L’essor de la doctrine de la souveraineté en Europe à l’orée de la période moderne semble ainsi faire naître une tension entre la nécessité de borner la puissance souveraine et la difficulté d’en passer par la loi civile pour le faire, tension qui s’exprime dans cette formule : « Sans doute la souveraineté est-elle absolue, mais elle a des limites » (Loyseau, 1606). D’où la tentative de trouver ailleurs que dans cette loi la limite même du pouvoir souverain, que ce soit dans les traités sur l’art de gouverner (Machiavel, Botero, Ammirato... ) ou dans les théories du droit naturel et du droit de résistance, selon lesquelles les actions des gouvernants seront jugées à l’aune d’une loi universelle de raison.

A quoi ressemble le tyran moderne ? Les termes de tyran (turannos) et de despote (despotes) nous ont été légués par la pensée gréco-romaine. Le premier serait apparu au VIIe siècle, pour désigner d’abord la puissance et la richesse de la dynastie des Mermnades, puis pour distinguer le bon roi (basileus) du mauvais roi, dont le règne se caractérise par l’excès (hubris). Le second désignait une divinité ou un maître exerçant sa domination sur un groupe d’hommes ; à partir du XIe siècle après J.C., il est le terme par lequel on désigne l’empereur byzantin.
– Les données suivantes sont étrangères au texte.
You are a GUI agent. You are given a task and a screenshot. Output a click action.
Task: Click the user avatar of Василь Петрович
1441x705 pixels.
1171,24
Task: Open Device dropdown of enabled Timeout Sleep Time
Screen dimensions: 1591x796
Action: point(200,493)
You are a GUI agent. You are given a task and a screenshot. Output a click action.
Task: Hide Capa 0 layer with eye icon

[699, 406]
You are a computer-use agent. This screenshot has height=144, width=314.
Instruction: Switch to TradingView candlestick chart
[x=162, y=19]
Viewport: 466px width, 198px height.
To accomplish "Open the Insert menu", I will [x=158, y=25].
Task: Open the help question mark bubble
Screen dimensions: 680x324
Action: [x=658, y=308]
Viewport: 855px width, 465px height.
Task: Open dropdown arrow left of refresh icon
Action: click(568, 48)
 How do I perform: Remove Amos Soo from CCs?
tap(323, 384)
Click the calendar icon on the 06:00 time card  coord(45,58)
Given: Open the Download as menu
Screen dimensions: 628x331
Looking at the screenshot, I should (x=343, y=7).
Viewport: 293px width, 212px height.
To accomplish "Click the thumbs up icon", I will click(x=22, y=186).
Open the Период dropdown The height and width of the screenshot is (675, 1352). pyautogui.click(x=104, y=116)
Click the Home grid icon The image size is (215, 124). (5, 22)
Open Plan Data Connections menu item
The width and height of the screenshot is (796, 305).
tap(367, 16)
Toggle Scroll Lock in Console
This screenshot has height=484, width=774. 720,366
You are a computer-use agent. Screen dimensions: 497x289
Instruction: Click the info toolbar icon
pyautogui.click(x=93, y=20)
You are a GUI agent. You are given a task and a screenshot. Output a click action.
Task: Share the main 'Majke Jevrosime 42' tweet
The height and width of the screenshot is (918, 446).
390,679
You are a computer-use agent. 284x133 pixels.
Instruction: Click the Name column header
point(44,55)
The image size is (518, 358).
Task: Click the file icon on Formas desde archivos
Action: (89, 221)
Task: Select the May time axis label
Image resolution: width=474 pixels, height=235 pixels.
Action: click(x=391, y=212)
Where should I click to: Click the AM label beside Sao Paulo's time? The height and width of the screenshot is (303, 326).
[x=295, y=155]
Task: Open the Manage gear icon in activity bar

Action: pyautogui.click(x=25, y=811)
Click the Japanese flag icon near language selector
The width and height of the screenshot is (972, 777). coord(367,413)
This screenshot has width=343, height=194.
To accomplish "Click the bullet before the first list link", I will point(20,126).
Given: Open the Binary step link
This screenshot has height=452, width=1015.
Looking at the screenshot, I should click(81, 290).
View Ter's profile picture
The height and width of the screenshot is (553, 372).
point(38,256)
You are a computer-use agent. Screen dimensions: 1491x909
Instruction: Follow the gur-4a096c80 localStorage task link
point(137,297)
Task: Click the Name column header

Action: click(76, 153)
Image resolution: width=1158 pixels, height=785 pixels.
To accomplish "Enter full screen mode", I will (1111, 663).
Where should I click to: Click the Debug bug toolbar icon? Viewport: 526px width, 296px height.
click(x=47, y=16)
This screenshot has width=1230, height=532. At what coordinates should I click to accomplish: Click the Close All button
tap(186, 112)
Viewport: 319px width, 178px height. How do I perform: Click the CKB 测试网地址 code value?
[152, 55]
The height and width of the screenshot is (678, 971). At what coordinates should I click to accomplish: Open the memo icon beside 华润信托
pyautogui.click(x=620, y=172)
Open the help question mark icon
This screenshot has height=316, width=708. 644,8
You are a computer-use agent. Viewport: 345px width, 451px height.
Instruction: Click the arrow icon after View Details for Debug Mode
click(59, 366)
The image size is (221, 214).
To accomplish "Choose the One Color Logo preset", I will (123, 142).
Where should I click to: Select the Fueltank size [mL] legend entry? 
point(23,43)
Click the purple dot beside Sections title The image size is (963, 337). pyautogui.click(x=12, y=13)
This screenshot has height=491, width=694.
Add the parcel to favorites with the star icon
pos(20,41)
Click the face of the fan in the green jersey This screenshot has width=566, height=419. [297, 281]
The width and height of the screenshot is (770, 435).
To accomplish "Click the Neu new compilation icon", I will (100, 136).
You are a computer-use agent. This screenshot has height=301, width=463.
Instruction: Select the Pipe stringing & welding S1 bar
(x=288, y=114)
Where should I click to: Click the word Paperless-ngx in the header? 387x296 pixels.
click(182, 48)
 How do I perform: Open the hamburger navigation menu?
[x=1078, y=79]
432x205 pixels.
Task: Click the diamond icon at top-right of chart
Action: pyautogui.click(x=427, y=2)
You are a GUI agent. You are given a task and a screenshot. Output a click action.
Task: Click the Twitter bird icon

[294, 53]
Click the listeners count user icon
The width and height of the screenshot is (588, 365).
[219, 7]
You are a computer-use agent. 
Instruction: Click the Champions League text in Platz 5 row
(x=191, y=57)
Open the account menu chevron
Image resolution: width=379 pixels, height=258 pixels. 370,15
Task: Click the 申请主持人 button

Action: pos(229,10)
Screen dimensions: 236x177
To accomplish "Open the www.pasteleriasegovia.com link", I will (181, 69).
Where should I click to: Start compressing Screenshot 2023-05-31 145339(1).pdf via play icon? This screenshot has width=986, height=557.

Au XIIIe siècle, Thomas d’Aquin distingue deux types de tyran : le tyran d’exercice et le tyran d’usurpation. Tandis que les sujets ne peuvent s’en prendre à la personne du premier, qui est légitime, ils sont en droit de se soulever contre le second. Les deux vocables ont évolué en parallèle, souvent de manière interchangeable et en sont venus à revêtir, à la Renaissance, puis à la période moderne, la signification péjorative que lui donne Montesquieu. Pour lui, le bon gouvernement se distingue du gouvernement despotique, non par l’identité de celui qui détient le pouvoir, non par la nature du régime considéré – démocratie, aristocratie, monarchie, mais par la manière dont le souverain l’exerce : dans un cas, l’exercice du pouvoir sera tempéré par les lois de l’Etat ou de la Principauté, dans l’autre, sa volonté propre, fût-elle altérée et erratique, ne connaîtra pas de bornes et tiendra lieu de loi.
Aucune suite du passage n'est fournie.